I was always worried she would decide she didn’t want to be my friend, but one day after we had shared a bedroom for a week she was like, “Girl, you’re my best friend for life.” After school I spent most of 2008-2011 and my spare money flying to Brooklyn to visit her whenever either one of us had a meltdown, crisis or need to see each other’s silly face. I helped her complete her thesis and she always gave me some much-needed affection and arepas.
So ironically, this part of me is very sad/happy/jealous that she is about to get married and thus, eliminating her need for me. She is acquiring new “sisters” (in-law) and they are all going to be spouses to the same family of brothers and bear children of the same last name and she is doing this way before I have found someone. I always assumed we’d be doing this together and I can hardly leave my house to even meet someone, let alone trick them into marrying me. I’m so jealous, and so fearful that she won’t need me because here I am just moving across the country, alone.

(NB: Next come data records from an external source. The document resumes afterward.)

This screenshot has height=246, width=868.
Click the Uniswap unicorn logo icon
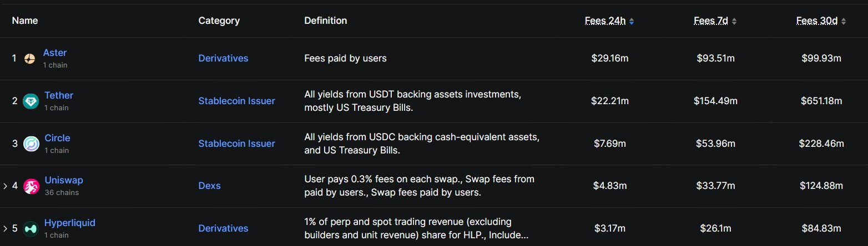[31, 186]
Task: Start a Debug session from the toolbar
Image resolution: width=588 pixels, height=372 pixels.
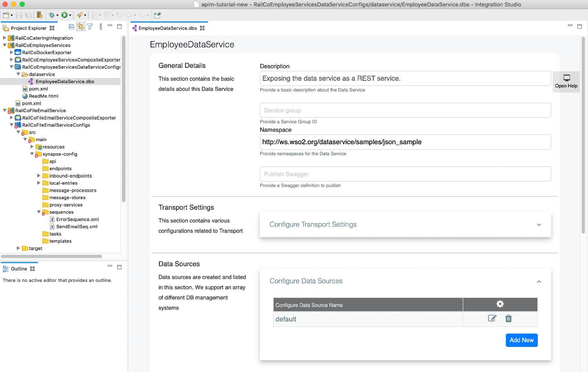Action: click(52, 15)
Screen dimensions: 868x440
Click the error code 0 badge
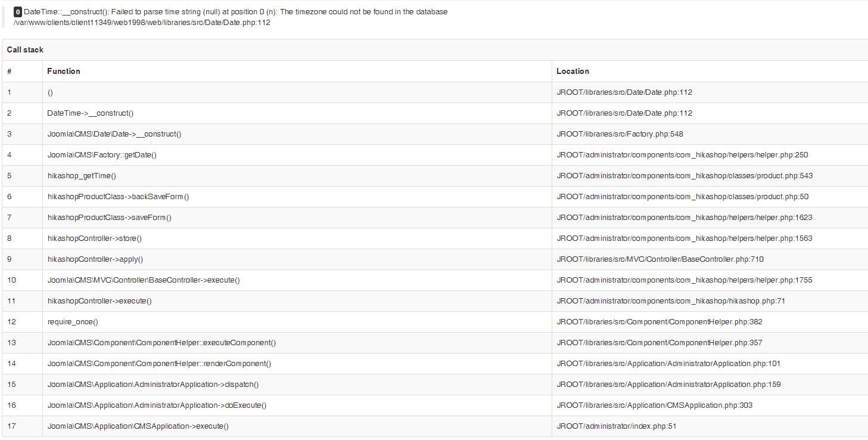pyautogui.click(x=18, y=12)
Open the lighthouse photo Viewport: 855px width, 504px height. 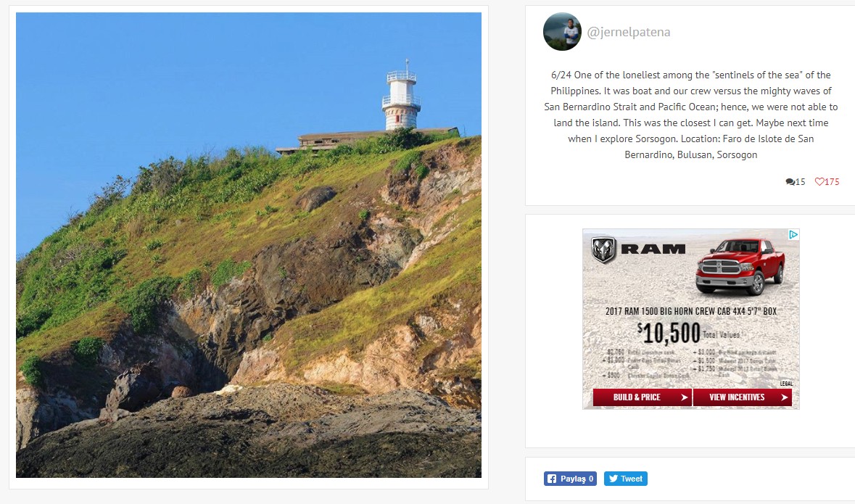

But I have this mantra, the grass isn’t always greener and I know that it isn’t. I know her secrets and I know the hard things and I am very happy. She is marrying my friend, who while not perfect will love/protect/provide her with an amazing life.
I cried at least 3 times today. One, on the Amtrak through Illinois to Wisconsin, because well, fuck. My best friend from high school told me she was pregnant, my best friend from undergrad is getting married and I am still wandering through life alone, and not sure if all these “normal” things are going to happen for me. The second cry was when I was driving a rental car through Wisconsin, listening to satellite radio when “Long December” (yes, that song by the Counting Crows- WTF!!!) made me cry and once in the back of my parents Ford Focus because they are just so damn cute, and I want a human that loves me like that.
I’m rambling now, but I’m (an organized) mess and I’m so happy for my loved ones but not sure what the heck I’m doing. This weekend has me feeling the feels (and I’m a feeler). I have this friend who is in a similar life boat to me, and it’s just so funny how life works. A month ago I was standing next to him in St. Louis watching LCD Soundsystem and he was in that moment, the only person I needed to be standing next to. It was perfectly random, but after 10 years we found ourselves in the same place at the same time. And it makes me think- sometimes we all feel like we are doing all this alone but sometimes all it takes is a poke into the universe to share incredible moments with people that see our real selves.
I’m gonna try to cry less and do more. I need to learn how to play the drums. That is a thought that just won’t go away and I’m not getting any younger.
I hope your travels are amazing. Send me a postcard soon.